Whether cutting down on your phantom load is something you have to do for the preservation of your planet or your expense accounts, there are different ways to do it, so whichever way works for you, go for it. The most obvious method is the unplugging method. Great if your worst phantom-load offender is your cell-phone charger, not so great if your worst offender is your HD cable box plugged in behind your five-by-five foot (not to mention five-ton) entertainment center. 

 

There's also the power strip method and the prevention method. Power strips with a switch make it easy to cut power to many appliances all at once. They even make ""smart"" power strips now, which recognize when a primary appliance is turned off and shut off other peripheral devices as well.

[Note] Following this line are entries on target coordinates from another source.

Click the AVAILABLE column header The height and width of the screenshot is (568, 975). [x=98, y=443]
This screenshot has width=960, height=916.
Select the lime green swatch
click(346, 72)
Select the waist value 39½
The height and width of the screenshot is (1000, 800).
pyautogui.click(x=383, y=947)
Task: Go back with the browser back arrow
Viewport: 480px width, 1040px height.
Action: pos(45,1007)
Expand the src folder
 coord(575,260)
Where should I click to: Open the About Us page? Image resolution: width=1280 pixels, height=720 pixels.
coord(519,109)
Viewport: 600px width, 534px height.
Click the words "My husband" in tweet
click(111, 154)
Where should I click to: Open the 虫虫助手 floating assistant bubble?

Basically, if I shut off my CD player, the power strip will shut off my surround sound as well. 

 

You can also limit the phantom load by buying EnergyStar appliances. Manufacturers must limit the phantom load in order to meet EnergyStar requirements for certification. 

 

Although phantom power is not a major dent in your wallet now, that might change in the years to come. The energy industry is changing and moving toward wind and nuclear power, according to Willis Long of the Department of Engineering Professional Development at UW-Madison. That's all very expensive to build, he said. 

 

Energy is costly, and it's projected to get more and more expensive. So phantom power might not be a big deal yet, but you might want to get in the habit of unplugging now, before pennies become dollars, before global warming becomes global warmed and before phantom power starts haunting you.